Collection entries
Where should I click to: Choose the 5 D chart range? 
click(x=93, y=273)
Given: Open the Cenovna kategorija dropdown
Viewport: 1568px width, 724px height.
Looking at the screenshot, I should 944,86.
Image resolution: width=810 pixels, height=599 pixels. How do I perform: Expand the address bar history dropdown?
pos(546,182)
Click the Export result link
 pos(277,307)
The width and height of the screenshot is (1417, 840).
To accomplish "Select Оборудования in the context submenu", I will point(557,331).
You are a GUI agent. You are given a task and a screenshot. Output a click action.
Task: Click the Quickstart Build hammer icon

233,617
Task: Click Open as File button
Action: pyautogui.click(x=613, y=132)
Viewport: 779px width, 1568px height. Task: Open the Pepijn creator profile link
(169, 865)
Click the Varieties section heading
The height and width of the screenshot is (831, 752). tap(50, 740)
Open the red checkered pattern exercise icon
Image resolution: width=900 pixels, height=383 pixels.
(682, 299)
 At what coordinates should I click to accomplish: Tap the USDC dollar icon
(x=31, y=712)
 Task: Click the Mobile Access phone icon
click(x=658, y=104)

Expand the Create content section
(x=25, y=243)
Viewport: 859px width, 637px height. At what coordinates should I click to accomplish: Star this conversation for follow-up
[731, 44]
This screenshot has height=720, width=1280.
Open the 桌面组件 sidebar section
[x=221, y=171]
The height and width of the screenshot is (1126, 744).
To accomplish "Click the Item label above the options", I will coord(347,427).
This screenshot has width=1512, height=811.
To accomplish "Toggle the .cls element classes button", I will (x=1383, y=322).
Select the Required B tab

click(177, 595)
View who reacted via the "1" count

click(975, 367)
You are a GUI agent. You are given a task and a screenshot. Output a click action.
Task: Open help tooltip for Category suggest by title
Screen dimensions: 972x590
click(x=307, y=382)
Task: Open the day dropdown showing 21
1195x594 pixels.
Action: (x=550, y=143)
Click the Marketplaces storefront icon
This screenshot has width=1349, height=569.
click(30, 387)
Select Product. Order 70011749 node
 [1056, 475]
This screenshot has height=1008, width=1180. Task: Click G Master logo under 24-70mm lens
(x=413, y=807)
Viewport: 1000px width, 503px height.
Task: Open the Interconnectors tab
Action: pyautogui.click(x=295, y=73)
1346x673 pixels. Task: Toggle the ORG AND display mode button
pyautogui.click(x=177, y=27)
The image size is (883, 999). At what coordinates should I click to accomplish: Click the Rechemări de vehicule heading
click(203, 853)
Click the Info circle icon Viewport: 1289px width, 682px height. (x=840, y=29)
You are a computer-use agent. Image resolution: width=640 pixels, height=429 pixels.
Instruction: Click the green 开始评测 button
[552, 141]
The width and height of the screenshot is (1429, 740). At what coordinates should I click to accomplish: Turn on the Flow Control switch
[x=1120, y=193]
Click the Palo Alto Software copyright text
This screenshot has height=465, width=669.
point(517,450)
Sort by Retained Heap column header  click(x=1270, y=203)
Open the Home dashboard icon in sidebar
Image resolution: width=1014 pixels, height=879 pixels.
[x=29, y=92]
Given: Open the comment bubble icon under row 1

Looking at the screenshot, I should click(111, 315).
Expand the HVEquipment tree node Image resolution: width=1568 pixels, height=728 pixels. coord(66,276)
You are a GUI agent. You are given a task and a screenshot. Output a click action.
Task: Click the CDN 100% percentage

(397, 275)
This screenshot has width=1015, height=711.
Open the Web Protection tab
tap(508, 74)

◆ What is expected ◆
Final part of the records: return the line that contains "Click the Palo Alto Software copyright text" and every line after it, exactly, with no other lines added.

◆ Answer to this exercise ◆
Click the Palo Alto Software copyright text
This screenshot has height=465, width=669.
point(517,450)
Sort by Retained Heap column header  click(x=1270, y=203)
Open the Home dashboard icon in sidebar
Image resolution: width=1014 pixels, height=879 pixels.
[x=29, y=92]
Given: Open the comment bubble icon under row 1

Looking at the screenshot, I should click(111, 315).
Expand the HVEquipment tree node Image resolution: width=1568 pixels, height=728 pixels. coord(66,276)
You are a GUI agent. You are given a task and a screenshot. Output a click action.
Task: Click the CDN 100% percentage

(397, 275)
This screenshot has width=1015, height=711.
Open the Web Protection tab
tap(508, 74)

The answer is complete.